§ EXERCISE
With the first line below as the start and the line containing "554x633 pixels." as the end, copy every line between them exactly, ends included.

§ SUPPLIED MATERIAL
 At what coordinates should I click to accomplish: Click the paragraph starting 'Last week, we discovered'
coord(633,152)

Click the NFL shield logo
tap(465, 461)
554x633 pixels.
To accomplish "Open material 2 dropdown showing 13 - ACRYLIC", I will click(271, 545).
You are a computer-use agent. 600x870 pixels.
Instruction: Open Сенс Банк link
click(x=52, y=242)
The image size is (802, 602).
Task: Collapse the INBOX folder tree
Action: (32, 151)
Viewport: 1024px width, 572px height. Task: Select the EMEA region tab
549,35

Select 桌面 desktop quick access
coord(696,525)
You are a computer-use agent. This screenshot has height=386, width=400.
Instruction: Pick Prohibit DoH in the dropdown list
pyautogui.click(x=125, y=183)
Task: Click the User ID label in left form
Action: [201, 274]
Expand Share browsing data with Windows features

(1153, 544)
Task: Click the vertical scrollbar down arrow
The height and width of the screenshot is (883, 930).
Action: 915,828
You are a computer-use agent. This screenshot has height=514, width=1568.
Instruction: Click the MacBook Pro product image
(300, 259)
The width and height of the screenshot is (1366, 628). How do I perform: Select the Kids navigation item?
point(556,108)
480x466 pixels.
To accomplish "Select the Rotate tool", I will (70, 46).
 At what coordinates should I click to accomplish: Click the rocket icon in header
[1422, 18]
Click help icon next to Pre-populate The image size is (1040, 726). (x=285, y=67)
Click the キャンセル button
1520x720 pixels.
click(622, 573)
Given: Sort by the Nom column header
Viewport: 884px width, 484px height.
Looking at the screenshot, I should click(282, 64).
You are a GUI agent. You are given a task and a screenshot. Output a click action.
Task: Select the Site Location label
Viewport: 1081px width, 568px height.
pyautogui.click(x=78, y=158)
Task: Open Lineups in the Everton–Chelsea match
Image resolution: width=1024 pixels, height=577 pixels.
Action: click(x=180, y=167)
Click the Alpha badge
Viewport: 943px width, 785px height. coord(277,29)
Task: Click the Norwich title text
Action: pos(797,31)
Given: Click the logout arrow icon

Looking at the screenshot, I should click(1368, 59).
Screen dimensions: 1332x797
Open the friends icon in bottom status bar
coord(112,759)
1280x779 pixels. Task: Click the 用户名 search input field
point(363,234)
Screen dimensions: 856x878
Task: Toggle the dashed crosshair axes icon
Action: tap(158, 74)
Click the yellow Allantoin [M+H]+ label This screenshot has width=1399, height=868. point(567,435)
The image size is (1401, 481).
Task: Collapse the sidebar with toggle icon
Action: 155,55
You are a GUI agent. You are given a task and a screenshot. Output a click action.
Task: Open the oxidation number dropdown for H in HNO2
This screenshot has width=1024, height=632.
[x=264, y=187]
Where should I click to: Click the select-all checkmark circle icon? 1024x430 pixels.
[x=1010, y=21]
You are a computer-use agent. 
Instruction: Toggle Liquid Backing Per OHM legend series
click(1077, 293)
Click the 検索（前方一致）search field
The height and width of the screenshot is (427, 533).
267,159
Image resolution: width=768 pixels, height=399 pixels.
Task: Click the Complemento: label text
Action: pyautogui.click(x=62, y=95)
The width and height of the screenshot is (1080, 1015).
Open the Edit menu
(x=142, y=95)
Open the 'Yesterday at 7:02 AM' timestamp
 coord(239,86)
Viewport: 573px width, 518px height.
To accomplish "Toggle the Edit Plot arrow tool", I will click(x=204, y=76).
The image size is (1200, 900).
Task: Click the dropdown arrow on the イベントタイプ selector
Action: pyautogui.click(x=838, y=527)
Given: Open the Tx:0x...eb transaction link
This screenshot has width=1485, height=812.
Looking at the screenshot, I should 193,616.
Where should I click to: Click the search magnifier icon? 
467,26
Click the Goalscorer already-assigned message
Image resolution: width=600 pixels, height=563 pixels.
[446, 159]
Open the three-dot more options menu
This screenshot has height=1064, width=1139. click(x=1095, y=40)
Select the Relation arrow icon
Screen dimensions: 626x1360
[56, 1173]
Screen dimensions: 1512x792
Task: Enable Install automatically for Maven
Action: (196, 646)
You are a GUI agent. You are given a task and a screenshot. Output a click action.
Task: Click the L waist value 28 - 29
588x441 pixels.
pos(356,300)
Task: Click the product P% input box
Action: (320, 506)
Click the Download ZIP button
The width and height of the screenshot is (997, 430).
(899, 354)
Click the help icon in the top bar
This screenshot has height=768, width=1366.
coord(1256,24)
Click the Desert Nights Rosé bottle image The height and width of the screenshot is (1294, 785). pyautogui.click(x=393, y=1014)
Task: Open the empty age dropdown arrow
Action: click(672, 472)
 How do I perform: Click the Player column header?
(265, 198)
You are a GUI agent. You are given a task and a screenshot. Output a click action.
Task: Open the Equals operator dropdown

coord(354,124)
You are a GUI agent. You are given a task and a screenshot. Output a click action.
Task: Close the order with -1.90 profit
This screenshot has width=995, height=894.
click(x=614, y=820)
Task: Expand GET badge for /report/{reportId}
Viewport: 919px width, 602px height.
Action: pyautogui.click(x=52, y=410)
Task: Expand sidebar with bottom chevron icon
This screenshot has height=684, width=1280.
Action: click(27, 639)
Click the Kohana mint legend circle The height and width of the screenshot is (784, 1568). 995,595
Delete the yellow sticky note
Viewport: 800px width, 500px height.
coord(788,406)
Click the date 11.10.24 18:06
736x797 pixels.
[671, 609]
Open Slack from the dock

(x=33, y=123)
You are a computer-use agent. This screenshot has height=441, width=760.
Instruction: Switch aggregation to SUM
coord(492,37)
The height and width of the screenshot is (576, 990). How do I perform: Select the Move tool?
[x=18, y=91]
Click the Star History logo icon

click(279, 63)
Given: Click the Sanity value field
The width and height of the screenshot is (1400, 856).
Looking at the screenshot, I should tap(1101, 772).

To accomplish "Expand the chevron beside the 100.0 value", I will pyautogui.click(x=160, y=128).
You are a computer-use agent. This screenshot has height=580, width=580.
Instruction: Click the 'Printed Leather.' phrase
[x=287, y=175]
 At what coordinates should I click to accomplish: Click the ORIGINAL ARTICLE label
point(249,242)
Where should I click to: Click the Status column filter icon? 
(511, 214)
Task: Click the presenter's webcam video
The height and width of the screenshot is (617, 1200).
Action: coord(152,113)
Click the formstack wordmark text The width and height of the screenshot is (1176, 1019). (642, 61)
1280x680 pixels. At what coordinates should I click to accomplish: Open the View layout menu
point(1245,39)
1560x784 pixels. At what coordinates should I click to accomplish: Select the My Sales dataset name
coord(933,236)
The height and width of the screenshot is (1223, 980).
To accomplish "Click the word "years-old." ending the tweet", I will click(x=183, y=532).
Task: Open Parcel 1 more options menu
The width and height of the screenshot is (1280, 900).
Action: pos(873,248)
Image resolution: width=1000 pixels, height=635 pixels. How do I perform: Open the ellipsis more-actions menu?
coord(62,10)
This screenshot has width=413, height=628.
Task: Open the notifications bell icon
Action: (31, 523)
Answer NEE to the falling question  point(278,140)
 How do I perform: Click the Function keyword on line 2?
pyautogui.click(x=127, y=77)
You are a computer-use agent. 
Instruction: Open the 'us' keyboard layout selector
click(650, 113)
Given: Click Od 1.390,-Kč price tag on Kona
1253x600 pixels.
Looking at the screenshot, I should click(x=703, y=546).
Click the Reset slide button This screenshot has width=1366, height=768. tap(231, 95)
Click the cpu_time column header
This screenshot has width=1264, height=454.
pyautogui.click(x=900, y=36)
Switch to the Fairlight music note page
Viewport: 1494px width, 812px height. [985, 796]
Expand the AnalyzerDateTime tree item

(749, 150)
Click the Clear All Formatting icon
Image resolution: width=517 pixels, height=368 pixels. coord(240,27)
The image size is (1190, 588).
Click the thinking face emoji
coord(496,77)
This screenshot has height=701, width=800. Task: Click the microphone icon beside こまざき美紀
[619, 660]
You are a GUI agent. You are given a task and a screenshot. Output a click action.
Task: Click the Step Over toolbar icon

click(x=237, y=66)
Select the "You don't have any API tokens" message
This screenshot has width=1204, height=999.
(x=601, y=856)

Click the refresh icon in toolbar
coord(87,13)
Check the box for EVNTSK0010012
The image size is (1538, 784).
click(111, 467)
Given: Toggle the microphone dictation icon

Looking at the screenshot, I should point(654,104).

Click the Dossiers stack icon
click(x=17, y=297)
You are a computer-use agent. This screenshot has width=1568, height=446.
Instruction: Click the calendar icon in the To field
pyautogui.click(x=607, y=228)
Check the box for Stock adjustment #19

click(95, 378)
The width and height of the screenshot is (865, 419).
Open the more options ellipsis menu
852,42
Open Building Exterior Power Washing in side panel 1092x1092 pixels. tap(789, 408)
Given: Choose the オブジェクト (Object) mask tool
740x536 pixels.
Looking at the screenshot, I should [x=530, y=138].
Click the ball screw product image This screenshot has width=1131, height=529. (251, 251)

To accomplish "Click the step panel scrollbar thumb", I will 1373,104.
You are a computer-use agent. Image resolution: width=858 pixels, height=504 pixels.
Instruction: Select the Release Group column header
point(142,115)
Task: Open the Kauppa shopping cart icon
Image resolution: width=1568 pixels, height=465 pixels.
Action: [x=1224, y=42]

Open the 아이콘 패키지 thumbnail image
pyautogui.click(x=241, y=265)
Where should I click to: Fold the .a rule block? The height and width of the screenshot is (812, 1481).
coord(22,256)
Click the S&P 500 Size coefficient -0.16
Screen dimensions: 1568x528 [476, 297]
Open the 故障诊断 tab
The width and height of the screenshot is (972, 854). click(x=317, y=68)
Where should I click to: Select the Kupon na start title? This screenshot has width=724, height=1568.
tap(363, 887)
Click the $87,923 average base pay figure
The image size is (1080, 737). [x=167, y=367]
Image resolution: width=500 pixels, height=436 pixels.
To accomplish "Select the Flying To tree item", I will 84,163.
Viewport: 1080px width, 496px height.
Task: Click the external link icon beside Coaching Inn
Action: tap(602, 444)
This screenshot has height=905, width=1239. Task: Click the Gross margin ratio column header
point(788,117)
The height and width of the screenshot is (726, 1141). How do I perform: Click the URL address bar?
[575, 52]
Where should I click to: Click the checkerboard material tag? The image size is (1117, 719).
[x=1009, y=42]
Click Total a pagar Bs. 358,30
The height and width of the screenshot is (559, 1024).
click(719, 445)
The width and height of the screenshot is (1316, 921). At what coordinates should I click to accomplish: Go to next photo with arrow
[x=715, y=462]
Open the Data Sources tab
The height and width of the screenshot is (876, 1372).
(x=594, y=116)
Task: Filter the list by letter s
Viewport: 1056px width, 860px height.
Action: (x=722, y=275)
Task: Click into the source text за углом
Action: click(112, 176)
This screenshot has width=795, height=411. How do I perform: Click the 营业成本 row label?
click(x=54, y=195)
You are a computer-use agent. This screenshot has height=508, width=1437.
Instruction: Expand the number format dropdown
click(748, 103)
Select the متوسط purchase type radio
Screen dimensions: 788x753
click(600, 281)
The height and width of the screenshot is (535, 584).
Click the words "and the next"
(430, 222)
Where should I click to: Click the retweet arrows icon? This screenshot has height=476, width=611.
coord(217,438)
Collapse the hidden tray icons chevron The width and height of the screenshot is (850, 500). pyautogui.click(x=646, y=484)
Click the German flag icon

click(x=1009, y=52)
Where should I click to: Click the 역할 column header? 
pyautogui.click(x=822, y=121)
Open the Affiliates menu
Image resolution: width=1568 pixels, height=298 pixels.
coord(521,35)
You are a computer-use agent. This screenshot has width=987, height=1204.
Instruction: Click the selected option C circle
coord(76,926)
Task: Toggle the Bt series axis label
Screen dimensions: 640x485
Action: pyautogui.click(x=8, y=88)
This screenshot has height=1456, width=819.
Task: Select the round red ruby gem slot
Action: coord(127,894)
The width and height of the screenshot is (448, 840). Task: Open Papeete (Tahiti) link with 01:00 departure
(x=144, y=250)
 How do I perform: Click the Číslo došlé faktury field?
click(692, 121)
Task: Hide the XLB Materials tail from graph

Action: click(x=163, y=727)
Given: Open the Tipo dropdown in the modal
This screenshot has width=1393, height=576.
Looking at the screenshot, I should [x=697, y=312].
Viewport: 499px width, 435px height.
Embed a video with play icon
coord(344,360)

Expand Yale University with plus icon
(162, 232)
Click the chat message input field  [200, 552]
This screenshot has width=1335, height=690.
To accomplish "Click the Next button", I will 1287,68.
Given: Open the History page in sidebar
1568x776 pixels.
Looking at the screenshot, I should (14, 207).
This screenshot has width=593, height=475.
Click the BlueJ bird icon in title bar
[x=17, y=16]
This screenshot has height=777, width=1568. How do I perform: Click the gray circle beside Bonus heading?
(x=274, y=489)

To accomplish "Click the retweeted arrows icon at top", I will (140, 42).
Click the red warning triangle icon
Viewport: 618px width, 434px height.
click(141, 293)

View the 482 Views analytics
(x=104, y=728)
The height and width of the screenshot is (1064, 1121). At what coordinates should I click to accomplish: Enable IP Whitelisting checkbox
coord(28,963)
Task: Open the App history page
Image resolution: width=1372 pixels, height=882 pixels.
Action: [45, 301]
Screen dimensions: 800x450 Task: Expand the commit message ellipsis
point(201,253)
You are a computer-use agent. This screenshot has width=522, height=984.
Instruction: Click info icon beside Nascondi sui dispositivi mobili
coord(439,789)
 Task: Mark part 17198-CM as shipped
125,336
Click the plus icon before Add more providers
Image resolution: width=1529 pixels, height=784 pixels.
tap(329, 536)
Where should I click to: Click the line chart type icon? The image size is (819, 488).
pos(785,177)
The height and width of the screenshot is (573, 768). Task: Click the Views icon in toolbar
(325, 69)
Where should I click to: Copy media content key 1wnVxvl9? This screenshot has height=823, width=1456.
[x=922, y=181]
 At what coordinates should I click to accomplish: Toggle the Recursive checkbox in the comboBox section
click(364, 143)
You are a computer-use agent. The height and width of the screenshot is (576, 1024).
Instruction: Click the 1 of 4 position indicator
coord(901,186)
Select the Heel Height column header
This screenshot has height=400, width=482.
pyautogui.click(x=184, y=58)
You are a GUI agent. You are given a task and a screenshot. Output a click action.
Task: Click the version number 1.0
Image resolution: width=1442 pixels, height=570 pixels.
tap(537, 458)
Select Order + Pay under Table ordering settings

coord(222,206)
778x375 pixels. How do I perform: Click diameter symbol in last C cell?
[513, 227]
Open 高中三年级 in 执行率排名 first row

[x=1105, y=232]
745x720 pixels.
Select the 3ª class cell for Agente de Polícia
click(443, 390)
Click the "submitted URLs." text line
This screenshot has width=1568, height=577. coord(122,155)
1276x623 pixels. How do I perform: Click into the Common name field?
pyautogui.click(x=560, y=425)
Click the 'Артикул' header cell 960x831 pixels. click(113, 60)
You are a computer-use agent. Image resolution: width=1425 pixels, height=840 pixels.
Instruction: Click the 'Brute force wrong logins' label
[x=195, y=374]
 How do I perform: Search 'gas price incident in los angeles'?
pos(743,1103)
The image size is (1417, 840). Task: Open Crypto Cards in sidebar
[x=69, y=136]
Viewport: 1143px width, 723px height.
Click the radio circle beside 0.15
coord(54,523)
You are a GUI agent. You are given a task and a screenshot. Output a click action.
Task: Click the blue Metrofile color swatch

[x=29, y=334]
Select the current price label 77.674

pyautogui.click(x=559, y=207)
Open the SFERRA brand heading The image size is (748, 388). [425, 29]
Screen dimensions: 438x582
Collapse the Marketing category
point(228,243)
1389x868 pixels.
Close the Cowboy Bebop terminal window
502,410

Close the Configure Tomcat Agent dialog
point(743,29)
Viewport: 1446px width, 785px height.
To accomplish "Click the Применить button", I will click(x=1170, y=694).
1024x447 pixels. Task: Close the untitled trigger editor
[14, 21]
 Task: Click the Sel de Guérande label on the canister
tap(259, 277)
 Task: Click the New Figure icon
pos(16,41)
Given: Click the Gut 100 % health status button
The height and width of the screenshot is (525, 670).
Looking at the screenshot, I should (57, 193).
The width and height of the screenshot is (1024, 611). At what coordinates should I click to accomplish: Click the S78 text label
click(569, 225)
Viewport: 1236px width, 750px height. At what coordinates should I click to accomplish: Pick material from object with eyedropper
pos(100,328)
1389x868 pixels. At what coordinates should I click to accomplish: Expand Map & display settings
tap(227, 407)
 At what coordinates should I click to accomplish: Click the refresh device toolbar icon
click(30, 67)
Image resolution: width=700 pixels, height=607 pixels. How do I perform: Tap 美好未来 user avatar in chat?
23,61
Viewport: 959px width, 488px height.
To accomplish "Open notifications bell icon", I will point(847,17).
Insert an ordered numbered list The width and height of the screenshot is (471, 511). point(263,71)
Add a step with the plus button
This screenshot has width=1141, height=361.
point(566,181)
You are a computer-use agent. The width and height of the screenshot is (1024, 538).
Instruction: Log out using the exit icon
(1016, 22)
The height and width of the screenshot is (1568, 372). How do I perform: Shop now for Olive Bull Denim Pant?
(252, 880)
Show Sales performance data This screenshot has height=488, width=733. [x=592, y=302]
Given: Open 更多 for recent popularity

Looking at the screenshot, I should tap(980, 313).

§ EXERCISE OUTPUT
 At what coordinates should I click to accomplish: Click the paragraph starting 'Last week, we discovered'
coord(633,152)

Click the NFL shield logo
tap(465, 461)
554x633 pixels.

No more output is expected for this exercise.